President Mnangagwa re-assures post independence conflict victims


Harare (New Ziana) – President Emmerson Mnangagwa on Wednesday said no efforts will be spared to secure redress for victims of the disturbances that rocked the Southern parts of the country in the early years of independence and committed his personal determination to address legacy issues of that period.
Commonly referred as the Gukurahundi period, some parts of Zimbabwe witnessed a spate of violence shortly after 1980 which stopped after the two former Liberation movements PF Zapu and ZANU signed the historic Unity Accord in 1987.
As part of efforts to address issues relating to that period, President Mnangagwa has engaged leaders from Matabeleland and some parts of the Midlands provinces.
In his Unity Day message, President Mnangagwa said there was need to boldly confront the happenings of that era.
Some of the victims have suffered from a lack of access to national identity documents while others have long sought closure over the violence that resulted in the deaths of some of their relatives.
“I have made it a personal mission to engage our citizens and our communities in the conflict zones of that unfortunate time of early Independence. We have to boldly confront and tackle the aftermath of that era; heal wounds it left in its wake, and where possible, assuage persistent difficulties and challenges traceable to it. This, I am resolved to do until we remove whatever bitter memories may still exist, and are likely to linger. We are the generation that must resolve issues of early Independence conflict, so we release our children to move forward and ahead as a united people,” he said.
“On countless occasions, I have met and interacted with interest groups, community and traditional leaders from Matabeleland and parts of Midlands, all with a view to establishing what needs to be done so the after-effects of this regrettable era are put behind us. Our traditional leaders, led by our Chiefs, have a great role to play in this regard. They preside over communities affected by the conflict; those hurt by the conflict are their subjects. They know the hurts; hear all the cries from the era and have suggestions on what needs to be done.
“As we give space to our traditional leaders to lead processes of reconciliation and repair, we should guard against those negative elements which aim to re-ignite frozen differences in order to throw us back into renewed conflict. As always there are sinister forces which seek to profit from a divided and divisive past. They must not succeed.”
President Mnangagwa said to guard against conflict of such nature from happening again, robust national institutions for conflict prevention, management and resolution ha d been built.
He said a key area which is receiving serious attention was that of balanced, inclusive development which leaves no one and no community behind.

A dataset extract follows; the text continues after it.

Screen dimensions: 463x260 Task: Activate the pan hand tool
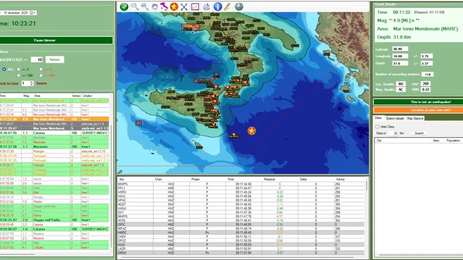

“We have introduced in our daily workings, mechanisms to prevent conflicts, however minor or localised. Above all, we continue to monitor and find answers to new, emerging situations of potential conflict so these are obviated before they occur. It is from such mechanisms, through such vigilance, that peace is forged and won, and that nations get durably built,” he said.
“Oftentimes, feelings of marginalisation breed resentment and eventual conflict. Examples abound on our continent, examples from which we must draw key lessons. Our cardinal policy on decentralised and devolved development is the answer.”